On this very point, Watada’s commanding officer contradicted himself under cross-examination. On the one hand, he testified that Watada’s view of President Bush’s deceit was “nowhere in the realm of a lieutenant in the United States Army”. However, he then admitted that the determination of what constituted an illegal order fell to the individual soldier. If so, it cannot also be the case that an order is conferred with legality purely by virtue of being issued by a superior officer. Either Watada had the right to determine and act upon his own view of the Iraq war, or he didn’t, and that is one of the wider issues that this tribunal will have to settle.
If Watada was a Democrat or even Republican politician, the very thought of imprisoning him for his beliefs would be anathema for the majority of his opponents. If he was only a private citizen, the same would be true. The question is essentially whether in entering military service you can reasonably be asked to abrogate rights you would otherwise enjoy. Soldiers in Iraq are well aware of the growing tide of public opinion against the Iraq war. Obviously this may adversely affect morale but is all dissent to be then quashed on those grounds?

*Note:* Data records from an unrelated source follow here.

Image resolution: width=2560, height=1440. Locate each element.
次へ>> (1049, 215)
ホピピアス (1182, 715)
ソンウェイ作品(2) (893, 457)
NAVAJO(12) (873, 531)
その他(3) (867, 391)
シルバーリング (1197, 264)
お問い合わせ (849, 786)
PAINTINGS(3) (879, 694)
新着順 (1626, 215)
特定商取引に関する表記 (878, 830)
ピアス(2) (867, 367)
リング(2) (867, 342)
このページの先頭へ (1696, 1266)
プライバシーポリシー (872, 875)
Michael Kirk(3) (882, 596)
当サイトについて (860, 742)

We are frequently told the ‘war on terror’ is for ‘civilisation’, but there have been numerous ‘lapses’ when its conduct has been less than ‘civilised’. Watada’s treatment threatens to be another example of that tendency to ‘lapse’. Defenders of such a lofty goal have to have an ability to conceptualise that ideal. No greater act of conceptualisation was asked of Tennyson’s soldiers other than the glory of Empire. In refusing to serve, Watada showed great strength of conscience, that pitches him into a battle he didn’t expect to be fighting but one that nonetheless places him on the side of ‘civilisation’.
Civilisation is a complicated concept; it is also a relative. However, to have any coherence it must embody something approaching a universal standard of judgement. Certain rights are non-negotiable: they do not cease to exist even when an opponent does not respect them. They do not cease to exist because a party occupies a certain position. In fact, they operate with especial force and importance in these conditions; there,defence becomes more important. It may well be argued that you are in a position of greater responsibility which, of course, you are. However, responsibility increases the importance of your rights, and not vice-versa.
Watada did have a duty to his unit that cannot be denied, but he also has a wider duty to the principles and ideals he is sworn to uphold. It is often the case that duties conflict, and in that case the duty that has to be upheld is the ‘higher’ one. Fighting and killing against his individual conscience would have been a betrayal of the very freedom he would be fighting to uphold. Imprisoning him for this is a similar betrayal. Where you stand on Iraq is not the question that should determine your stance on Watada. Where you stand on the fundamental principles of democracy is. Tennyson’s time has gone. His ideal,of the thoughtless, unquestioning soldier has no place in a modern democracy. Their’s is to reason why. Only then can we expect them to do and die.